(Interface element entries)
►

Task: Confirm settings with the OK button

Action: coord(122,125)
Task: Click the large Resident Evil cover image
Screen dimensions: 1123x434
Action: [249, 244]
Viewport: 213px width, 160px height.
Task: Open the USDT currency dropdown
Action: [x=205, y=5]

◄

**Task to carry out**
Output every entry above again line for line, without changing anything.

**Output for this exercise**
Task: Confirm settings with the OK button

Action: coord(122,125)
Task: Click the large Resident Evil cover image
Screen dimensions: 1123x434
Action: [249, 244]
Viewport: 213px width, 160px height.
Task: Open the USDT currency dropdown
Action: [x=205, y=5]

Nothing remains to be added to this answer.